## Stored data entries
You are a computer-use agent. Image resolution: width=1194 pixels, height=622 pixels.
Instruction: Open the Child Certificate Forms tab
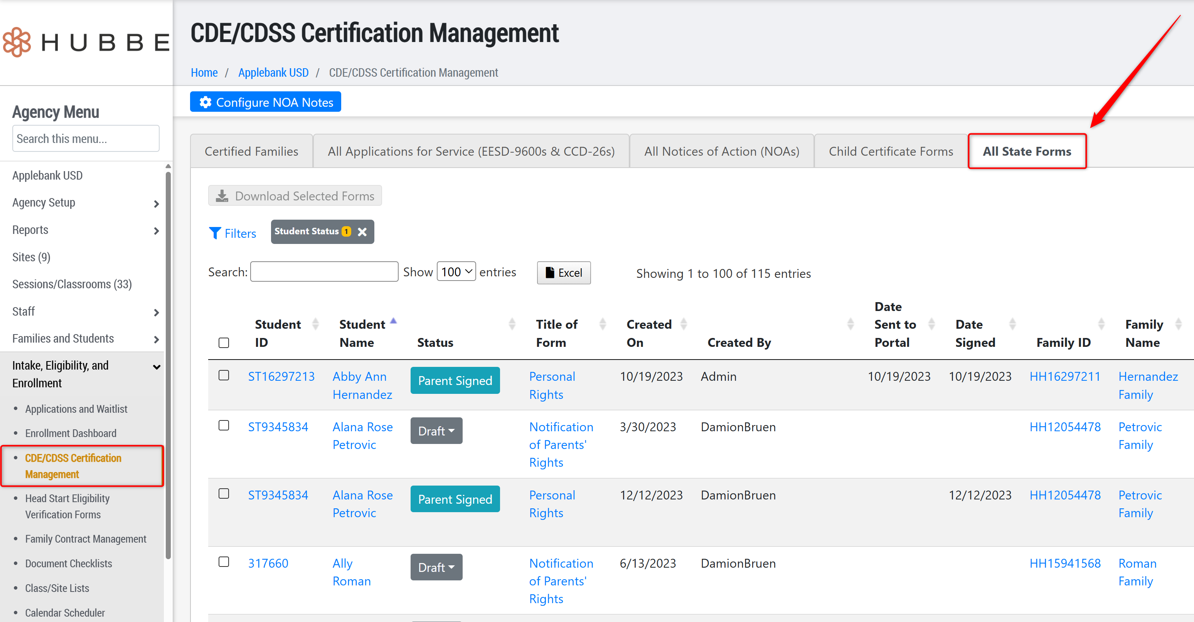click(x=890, y=152)
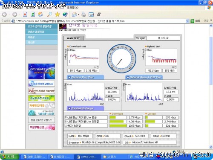
Task: Expand the Bandwidth Gauge section
Action: click(86, 108)
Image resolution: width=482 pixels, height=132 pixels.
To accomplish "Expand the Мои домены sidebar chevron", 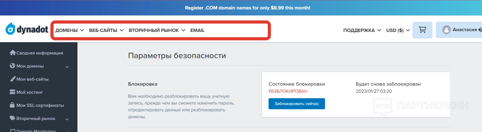I will [x=67, y=67].
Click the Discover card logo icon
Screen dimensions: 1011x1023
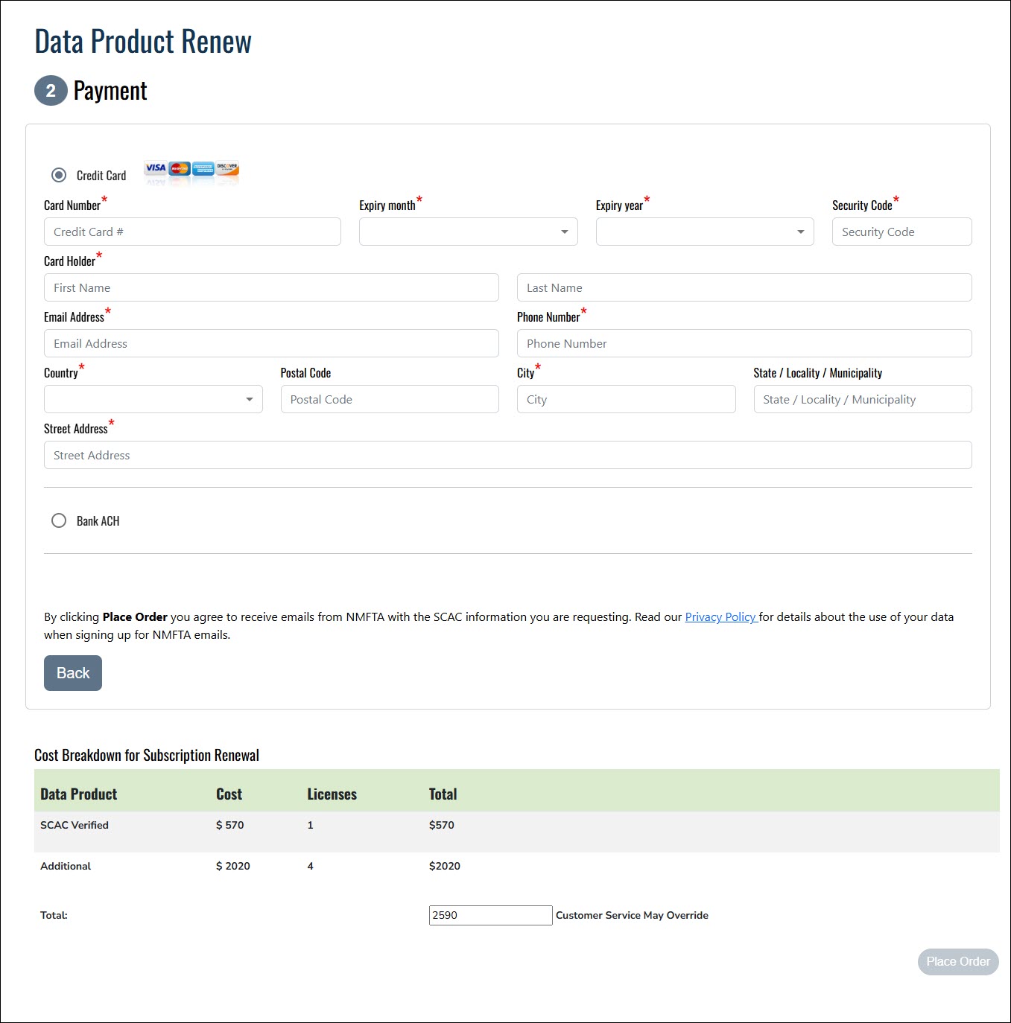pos(227,168)
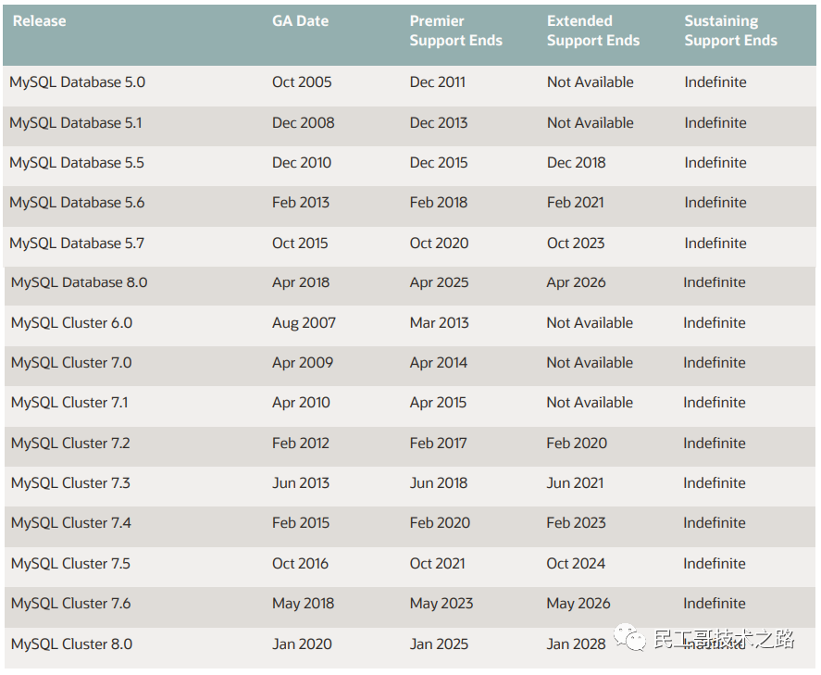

## Aim of the task
How many lines in the entries above contain the word "resolution"? Reply with only the number.

## Solution for this exercise
2